That's the headline coming out of some new research by Gartner Group, which highlights the way many big brands have dived into virtual worlds, but then quietly slunk out within a year and a half when they don't meet their initial expectations.
I’m wondering what they mean by ‘fail’ though - is it that the virtual worlds don’t deliver, or that the brands’ initial expectations are incorrect?
Meanwhile, Gartner suggests that the solution is for companies to set up their own virtual worlds, rather than work within Second Life and its rivals. Indeed, the research predicts that by 2012, 70% of organisations will have established their own virtual worlds.

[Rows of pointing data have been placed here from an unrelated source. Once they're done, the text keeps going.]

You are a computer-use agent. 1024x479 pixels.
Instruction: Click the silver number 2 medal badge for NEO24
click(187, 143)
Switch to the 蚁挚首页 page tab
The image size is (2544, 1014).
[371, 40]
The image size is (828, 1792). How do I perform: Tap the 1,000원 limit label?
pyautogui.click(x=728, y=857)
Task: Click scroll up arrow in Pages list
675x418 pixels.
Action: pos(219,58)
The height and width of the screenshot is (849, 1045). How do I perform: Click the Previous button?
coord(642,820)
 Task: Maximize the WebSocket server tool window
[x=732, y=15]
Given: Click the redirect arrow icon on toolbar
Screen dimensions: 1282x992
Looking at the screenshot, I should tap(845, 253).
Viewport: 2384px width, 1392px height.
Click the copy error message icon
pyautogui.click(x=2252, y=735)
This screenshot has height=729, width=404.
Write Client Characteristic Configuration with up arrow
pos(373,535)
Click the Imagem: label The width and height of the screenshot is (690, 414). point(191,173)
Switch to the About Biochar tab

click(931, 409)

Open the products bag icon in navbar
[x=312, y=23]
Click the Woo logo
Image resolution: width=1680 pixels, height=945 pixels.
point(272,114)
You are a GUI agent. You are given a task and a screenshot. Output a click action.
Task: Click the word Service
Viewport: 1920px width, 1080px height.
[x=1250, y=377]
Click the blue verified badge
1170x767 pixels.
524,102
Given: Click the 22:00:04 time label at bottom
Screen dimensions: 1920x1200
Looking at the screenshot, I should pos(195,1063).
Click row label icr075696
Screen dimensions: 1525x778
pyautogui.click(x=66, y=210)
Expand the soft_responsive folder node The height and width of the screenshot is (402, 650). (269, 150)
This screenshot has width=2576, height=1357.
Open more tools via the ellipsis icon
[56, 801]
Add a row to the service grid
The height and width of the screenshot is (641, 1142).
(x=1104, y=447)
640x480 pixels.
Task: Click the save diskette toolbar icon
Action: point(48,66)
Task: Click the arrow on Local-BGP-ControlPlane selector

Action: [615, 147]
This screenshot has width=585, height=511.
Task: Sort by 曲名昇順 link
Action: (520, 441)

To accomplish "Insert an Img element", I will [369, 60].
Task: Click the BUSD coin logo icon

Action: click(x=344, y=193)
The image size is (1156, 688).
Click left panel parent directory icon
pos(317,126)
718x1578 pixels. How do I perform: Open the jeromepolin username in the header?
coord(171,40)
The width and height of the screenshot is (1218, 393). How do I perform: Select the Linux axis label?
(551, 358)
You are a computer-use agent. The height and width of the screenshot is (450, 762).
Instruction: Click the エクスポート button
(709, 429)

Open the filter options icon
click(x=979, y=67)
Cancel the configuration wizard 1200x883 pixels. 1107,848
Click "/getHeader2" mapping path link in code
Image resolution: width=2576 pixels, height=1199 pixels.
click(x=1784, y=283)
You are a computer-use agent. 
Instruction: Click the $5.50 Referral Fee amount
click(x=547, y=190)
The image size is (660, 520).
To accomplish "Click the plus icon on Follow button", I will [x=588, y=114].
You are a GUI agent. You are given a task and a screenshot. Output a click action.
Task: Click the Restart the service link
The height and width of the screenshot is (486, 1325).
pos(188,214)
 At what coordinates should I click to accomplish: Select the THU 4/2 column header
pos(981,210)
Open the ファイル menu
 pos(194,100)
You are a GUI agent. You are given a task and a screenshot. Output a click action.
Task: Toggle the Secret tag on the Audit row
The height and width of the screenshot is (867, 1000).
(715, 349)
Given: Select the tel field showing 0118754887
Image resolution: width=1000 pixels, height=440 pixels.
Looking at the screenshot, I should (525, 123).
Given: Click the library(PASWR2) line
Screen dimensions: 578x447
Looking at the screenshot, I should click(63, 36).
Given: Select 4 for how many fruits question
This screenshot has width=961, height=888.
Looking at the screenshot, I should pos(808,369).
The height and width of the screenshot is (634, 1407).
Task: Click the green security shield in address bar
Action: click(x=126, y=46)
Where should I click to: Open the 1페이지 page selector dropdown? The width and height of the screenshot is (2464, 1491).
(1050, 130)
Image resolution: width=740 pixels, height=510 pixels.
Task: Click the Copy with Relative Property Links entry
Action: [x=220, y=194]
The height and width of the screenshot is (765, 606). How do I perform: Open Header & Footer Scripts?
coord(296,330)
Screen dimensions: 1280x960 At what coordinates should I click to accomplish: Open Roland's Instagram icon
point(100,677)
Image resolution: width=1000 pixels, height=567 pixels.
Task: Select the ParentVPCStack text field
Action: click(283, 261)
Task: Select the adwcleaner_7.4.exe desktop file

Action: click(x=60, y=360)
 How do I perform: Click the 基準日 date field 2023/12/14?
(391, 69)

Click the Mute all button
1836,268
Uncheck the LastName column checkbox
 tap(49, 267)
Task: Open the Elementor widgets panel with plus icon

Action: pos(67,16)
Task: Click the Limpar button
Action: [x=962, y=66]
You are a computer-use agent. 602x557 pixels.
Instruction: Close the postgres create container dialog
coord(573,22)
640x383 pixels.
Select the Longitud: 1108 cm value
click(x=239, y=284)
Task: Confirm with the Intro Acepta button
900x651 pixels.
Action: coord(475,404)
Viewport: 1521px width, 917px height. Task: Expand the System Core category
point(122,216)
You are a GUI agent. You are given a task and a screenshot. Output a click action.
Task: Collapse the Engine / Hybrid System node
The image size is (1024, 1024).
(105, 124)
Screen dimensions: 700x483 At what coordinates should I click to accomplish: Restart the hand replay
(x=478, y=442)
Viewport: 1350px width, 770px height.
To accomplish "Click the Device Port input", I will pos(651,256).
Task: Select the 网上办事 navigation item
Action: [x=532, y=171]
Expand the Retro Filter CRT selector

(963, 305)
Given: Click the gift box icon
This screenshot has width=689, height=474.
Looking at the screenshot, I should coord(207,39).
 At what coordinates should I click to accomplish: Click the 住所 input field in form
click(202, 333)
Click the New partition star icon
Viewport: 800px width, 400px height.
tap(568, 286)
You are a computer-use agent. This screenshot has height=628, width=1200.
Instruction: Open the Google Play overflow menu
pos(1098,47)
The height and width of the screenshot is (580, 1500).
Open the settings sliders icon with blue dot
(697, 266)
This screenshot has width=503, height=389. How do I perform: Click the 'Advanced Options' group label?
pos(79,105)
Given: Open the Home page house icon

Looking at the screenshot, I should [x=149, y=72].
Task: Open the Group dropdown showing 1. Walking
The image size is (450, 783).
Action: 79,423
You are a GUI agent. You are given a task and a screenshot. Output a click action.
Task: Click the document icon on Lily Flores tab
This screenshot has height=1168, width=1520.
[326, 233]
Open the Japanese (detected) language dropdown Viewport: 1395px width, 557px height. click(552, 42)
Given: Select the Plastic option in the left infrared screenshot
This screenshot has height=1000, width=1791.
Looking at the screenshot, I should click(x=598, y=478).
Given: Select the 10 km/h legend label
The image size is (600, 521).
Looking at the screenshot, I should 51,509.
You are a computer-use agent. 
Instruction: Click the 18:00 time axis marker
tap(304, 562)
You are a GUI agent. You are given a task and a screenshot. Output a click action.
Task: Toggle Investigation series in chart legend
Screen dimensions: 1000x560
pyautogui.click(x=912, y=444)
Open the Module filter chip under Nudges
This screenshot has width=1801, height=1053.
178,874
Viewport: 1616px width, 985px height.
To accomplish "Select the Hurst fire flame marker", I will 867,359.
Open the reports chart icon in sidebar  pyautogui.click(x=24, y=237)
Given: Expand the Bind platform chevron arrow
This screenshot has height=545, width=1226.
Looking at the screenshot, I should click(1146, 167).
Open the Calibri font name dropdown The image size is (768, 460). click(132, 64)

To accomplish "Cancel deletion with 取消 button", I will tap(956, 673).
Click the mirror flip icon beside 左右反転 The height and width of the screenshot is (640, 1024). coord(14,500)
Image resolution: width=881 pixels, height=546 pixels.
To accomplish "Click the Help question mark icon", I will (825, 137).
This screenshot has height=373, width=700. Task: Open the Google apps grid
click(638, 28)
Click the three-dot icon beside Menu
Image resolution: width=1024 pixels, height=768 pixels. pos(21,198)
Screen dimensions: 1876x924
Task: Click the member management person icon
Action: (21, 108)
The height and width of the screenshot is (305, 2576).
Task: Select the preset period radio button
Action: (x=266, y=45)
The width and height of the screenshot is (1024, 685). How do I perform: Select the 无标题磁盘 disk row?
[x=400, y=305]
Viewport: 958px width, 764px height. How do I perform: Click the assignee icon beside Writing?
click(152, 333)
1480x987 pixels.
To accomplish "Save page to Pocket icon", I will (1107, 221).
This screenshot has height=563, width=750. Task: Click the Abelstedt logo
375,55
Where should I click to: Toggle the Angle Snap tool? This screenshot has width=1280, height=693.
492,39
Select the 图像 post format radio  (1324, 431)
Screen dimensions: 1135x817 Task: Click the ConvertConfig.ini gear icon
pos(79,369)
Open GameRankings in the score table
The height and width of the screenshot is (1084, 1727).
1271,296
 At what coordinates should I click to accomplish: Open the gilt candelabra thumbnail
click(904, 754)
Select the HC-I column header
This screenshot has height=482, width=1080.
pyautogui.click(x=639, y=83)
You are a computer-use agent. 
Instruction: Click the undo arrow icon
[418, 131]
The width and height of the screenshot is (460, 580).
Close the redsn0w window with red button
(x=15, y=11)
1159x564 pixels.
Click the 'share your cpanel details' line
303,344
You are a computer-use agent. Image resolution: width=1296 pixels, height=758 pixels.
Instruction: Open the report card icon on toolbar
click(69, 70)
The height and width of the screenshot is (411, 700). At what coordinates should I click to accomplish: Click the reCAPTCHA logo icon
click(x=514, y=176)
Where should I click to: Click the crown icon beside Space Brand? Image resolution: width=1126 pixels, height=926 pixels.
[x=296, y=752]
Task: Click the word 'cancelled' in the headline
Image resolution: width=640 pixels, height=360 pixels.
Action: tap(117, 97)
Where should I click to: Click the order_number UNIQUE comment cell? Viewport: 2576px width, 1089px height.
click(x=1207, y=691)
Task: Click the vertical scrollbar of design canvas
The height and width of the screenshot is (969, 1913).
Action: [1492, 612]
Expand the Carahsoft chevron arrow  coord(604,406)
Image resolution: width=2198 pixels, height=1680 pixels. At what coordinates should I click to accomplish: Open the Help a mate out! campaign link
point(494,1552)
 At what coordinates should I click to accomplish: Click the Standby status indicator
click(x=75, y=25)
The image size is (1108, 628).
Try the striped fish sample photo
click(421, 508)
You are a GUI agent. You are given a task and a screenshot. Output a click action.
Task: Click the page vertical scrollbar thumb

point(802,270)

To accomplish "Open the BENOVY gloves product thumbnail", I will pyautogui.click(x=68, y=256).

This is how the research has come through in reports, anyway. It’s a bit unclear whether Gartner is referring to corporate use of virtual worlds - for meetings, recruitment and so on - or consumer-focused branding campaigns of the kind that have been seen in Second Life. If the former, then it does make sense for larger businesses to establish their own worlds, presumably with a technical partner to make it cheap and easy.
But is there really a viable future in every big brand having their own virtual world, presumably with its own signup and avatar creation process? What consumer wants to join a different virtual world for every brand that they might be interested in? If this is going to happen, there’s going to need to be considerably more interoperability and data portability than there is now.
Which makes me think, are any virtual worlds signing up to Google’s Open Social initiative, particularly considering its new Friend Connect feature allowing easier data portability between different social networks and Web 2.0 sites?